**Your objective**
From the records, pick out and copy each line containing "target".

**Provided data**
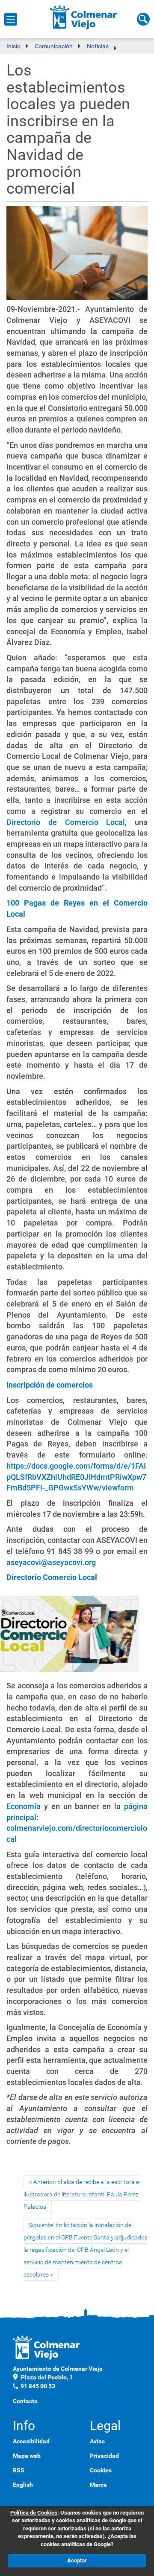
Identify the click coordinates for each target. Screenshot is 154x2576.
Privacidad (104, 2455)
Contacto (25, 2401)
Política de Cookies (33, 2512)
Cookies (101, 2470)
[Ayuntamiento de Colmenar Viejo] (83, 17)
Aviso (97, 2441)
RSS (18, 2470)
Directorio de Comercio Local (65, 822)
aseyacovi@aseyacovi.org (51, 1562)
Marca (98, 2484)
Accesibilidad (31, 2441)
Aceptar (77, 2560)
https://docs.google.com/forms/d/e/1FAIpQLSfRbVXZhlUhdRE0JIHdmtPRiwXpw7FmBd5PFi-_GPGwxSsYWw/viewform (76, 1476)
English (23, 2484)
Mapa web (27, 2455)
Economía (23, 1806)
==
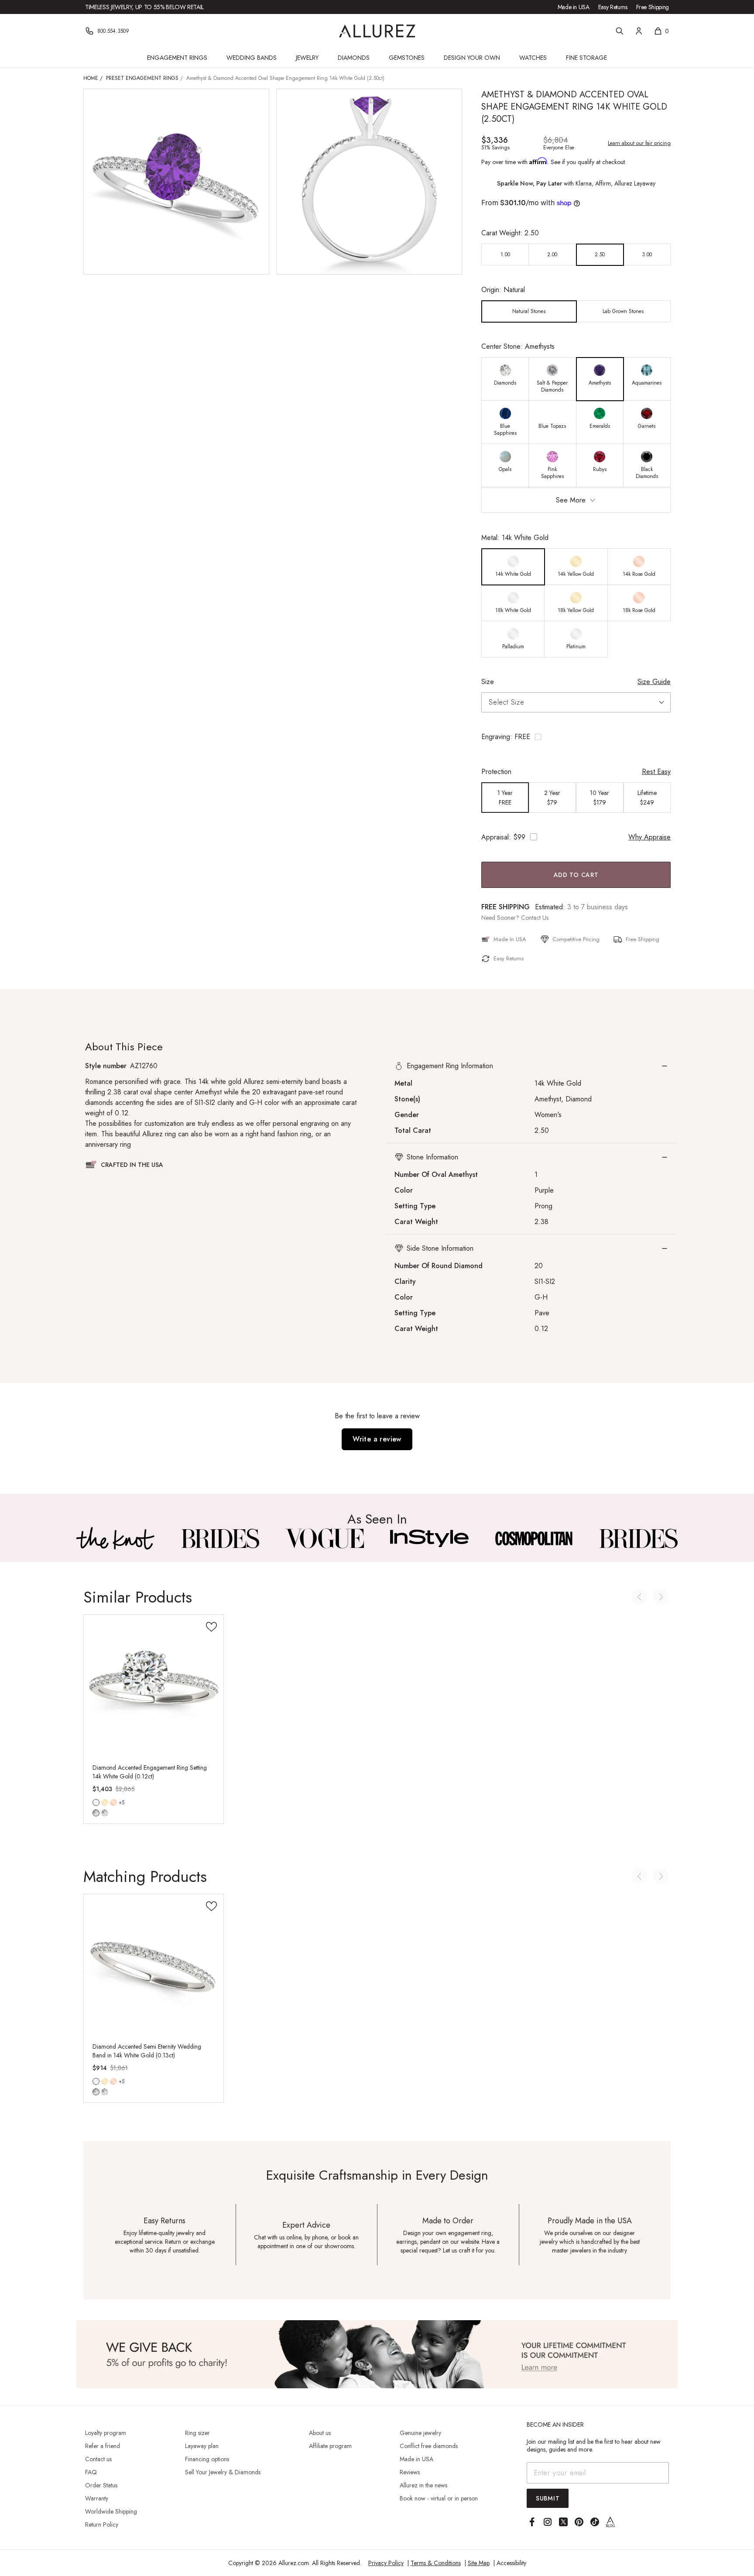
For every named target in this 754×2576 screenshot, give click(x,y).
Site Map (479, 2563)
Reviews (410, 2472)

**Problem solution**
Identify the click coordinates for each target. Screenshot is 154x2576.
For every named target in this 754×2576 screenshot, give click(x,y).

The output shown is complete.